● Problem requirements:
State the number of lines in these records that include the string "gutter", and say nothing more.
[Source data — start]
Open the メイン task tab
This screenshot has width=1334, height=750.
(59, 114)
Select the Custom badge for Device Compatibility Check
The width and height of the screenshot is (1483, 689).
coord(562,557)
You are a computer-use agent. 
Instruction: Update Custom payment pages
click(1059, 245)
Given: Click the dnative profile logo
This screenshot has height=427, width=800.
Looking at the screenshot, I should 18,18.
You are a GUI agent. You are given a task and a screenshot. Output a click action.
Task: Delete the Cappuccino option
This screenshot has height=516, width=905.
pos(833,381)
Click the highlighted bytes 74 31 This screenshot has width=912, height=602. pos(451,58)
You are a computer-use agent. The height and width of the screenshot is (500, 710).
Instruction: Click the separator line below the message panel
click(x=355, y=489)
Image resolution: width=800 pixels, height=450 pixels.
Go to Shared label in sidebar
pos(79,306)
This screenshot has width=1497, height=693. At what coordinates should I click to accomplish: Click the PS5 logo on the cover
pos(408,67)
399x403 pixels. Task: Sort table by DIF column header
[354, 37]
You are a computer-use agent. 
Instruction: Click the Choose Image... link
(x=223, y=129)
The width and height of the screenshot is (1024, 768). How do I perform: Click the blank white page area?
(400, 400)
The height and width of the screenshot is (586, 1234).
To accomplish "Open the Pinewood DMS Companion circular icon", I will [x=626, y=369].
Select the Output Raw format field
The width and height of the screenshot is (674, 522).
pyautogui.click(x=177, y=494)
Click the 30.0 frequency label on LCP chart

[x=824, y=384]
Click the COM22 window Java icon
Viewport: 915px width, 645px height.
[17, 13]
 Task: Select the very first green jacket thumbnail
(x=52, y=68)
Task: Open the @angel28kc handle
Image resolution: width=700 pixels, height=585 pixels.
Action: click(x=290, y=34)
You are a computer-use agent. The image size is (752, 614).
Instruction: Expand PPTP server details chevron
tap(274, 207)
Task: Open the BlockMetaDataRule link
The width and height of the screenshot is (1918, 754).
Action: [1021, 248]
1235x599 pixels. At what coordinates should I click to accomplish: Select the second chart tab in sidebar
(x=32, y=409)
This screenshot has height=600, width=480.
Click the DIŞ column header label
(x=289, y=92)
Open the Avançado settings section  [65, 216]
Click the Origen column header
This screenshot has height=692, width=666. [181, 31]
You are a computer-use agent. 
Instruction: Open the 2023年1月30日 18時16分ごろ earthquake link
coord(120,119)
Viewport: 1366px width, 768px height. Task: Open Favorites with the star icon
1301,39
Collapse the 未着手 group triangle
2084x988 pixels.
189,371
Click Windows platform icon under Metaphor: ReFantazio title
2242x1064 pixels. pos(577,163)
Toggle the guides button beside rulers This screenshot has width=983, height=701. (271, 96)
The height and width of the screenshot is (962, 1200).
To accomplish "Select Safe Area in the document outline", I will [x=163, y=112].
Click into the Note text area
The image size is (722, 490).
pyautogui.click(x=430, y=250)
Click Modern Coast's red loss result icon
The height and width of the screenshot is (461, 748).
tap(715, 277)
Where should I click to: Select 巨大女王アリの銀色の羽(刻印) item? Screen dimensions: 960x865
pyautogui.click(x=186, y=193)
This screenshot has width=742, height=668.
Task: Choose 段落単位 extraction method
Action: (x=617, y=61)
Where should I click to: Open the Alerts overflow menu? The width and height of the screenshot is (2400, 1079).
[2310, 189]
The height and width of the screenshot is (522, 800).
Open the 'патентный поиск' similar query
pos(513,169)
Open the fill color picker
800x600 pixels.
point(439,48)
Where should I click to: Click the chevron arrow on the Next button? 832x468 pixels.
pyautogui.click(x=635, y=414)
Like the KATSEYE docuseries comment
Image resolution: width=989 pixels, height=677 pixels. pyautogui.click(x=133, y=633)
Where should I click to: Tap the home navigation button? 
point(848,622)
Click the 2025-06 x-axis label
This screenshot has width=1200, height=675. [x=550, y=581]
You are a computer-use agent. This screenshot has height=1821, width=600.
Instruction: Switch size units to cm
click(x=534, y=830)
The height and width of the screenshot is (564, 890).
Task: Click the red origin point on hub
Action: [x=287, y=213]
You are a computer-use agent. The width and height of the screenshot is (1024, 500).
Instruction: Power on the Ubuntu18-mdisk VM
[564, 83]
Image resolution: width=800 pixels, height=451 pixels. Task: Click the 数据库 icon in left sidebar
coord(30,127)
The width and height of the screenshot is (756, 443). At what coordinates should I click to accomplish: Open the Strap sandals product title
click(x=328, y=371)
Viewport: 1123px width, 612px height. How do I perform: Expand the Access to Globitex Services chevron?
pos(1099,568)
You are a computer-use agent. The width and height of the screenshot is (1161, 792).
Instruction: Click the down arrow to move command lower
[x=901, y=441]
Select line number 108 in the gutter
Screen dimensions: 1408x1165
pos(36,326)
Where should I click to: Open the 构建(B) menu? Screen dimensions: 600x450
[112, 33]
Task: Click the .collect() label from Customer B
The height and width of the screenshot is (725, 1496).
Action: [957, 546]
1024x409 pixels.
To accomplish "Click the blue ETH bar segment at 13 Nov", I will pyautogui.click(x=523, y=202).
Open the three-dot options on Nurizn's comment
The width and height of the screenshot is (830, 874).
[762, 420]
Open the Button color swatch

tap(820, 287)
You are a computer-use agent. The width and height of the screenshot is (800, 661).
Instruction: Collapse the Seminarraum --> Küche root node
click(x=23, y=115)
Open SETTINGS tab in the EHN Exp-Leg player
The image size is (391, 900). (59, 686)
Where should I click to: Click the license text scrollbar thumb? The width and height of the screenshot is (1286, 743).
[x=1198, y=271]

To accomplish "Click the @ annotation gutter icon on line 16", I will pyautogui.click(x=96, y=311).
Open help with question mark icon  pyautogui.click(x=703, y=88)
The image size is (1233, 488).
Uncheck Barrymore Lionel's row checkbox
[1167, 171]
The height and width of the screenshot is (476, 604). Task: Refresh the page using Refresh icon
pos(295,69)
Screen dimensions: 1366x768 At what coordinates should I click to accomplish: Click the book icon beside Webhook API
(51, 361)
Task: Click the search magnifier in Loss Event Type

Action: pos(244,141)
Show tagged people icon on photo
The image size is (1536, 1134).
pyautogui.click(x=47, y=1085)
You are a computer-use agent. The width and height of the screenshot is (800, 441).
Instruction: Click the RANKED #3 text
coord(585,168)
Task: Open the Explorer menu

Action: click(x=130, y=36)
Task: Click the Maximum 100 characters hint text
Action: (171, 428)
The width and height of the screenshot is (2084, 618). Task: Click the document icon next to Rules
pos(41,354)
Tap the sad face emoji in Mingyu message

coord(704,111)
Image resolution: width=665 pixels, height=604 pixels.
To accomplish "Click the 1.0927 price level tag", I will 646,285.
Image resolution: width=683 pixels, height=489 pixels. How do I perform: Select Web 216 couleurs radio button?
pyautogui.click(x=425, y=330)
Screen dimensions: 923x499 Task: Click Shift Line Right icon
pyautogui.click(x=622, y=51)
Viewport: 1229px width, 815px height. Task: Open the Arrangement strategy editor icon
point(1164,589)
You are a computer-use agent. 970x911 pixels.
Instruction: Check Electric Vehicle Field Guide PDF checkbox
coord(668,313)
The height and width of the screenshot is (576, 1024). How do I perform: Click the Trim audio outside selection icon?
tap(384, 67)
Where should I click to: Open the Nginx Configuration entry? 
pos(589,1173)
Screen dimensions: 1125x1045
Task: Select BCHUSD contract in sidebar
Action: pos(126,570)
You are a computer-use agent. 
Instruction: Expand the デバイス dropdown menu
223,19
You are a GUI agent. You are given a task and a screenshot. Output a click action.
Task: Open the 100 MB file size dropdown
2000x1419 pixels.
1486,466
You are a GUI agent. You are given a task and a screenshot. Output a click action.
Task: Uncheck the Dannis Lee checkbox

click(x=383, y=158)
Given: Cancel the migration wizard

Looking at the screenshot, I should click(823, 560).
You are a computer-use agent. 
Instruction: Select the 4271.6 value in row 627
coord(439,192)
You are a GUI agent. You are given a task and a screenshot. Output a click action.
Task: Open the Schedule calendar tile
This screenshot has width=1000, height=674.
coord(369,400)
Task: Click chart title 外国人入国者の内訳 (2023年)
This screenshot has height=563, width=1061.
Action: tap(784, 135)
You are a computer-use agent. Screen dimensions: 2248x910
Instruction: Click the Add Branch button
[Source data — finish]
● Written reply:
2